Jacinto olhou-a como nunca tinha olhado. Os seios redondos e firmes escapavam do decote do vestido. O sorriso malicioso causou cala-frios.
- O Aldo está trabalhando? Perguntou, preocupado com os pensamentos obscenos que o acometiam.
- Não tá, respondeu. – Foi fazer um carreto para o Seu Juvenal; volta amanhã, concluiu com ar casual.
Jacinto sentiu de novo aquele frio percorrendo a espinha. Levantou da poltrona e foi até o quarto juntar as roupas usadas para entregar a mulher. Catou, sem pressa, as roupas espalhadas pela cama, as enroscadas na cadeira e as jogadas no chão. Sentiu o perfume da mulher. Olhou para trás e ali estava ela a um passo, olhando fixamente. Pensou: “até que não é feia”. Os olhos dela procuravam os seus. Jacinto ficou perturbado com aquele penetrante olhar e baixou a cabeça. Ela estendeu a mão.
- Ocê tá bem? Perguntou num sussurro.
Jacinto levantou os olhos, disposto a reunir coragem e a seguir em frente. Pegou a mão estendida. Estava quente e macia. Deu um passo para frente e encontrou o corpo trêmulo e macio.

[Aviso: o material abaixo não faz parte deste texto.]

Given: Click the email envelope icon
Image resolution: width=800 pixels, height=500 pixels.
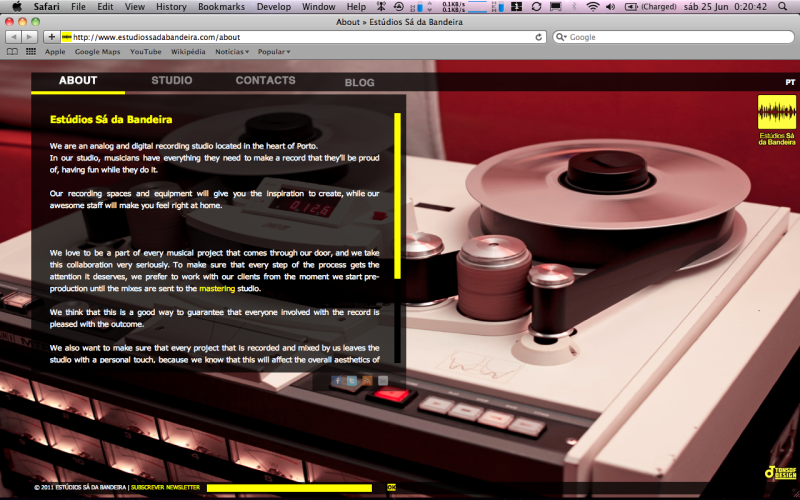Looking at the screenshot, I should click(382, 381).
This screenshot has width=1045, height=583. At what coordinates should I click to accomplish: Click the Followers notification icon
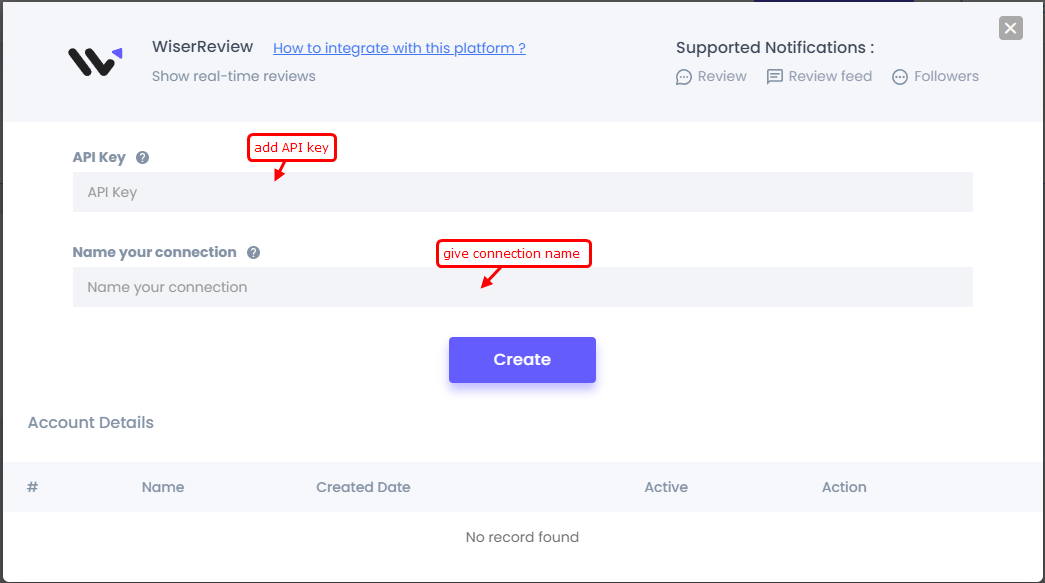coord(901,76)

Viu os lábios abrirem-se, molhados e macios.Fechou os olhos e encostou os seus próprios lábios naquela boca exposta e excitante. Foi um beijo demorado. Quando abriu os olhos, viu que a mulher puxava as alças do vestido e o deixava cair.
Foi o melhor sexo que jamais experimentara.
Terminado, jogou-se na cama, enquanto a mulher recompunha a vestido. Ela saiu, em silêncio. Jacinto fechou novamente os olhos. Sua cama parecia girar, seu peito arfava. Não podia acreditar que jamais conhecera tanta emoção em sessenta anos. A mulher continuava a trabalhar; pôs a roupa suja de molho e bateu o pó dos móveis da sala. Jacinto ouvia os ruídos que ela fazia, imaginando que seria uma ótima coisa ter mulher para si, cuidando da sua vida, conservando a casa limpa e arrumada, além de dar prazer e calor na cama.
Clotilde falou do corredor.
- Acabei. Vou embora, explicou com voz serena e quase indiferente.
- Ta, respondeu jacinto, sem se mexer na cama.
Agora, mais do que nunca, dispôs-se a imaginar uma nova vida. Decidiu-se a não viver mais sozinho. Sim, iria arrumar uma companheira, tinha convicção disso.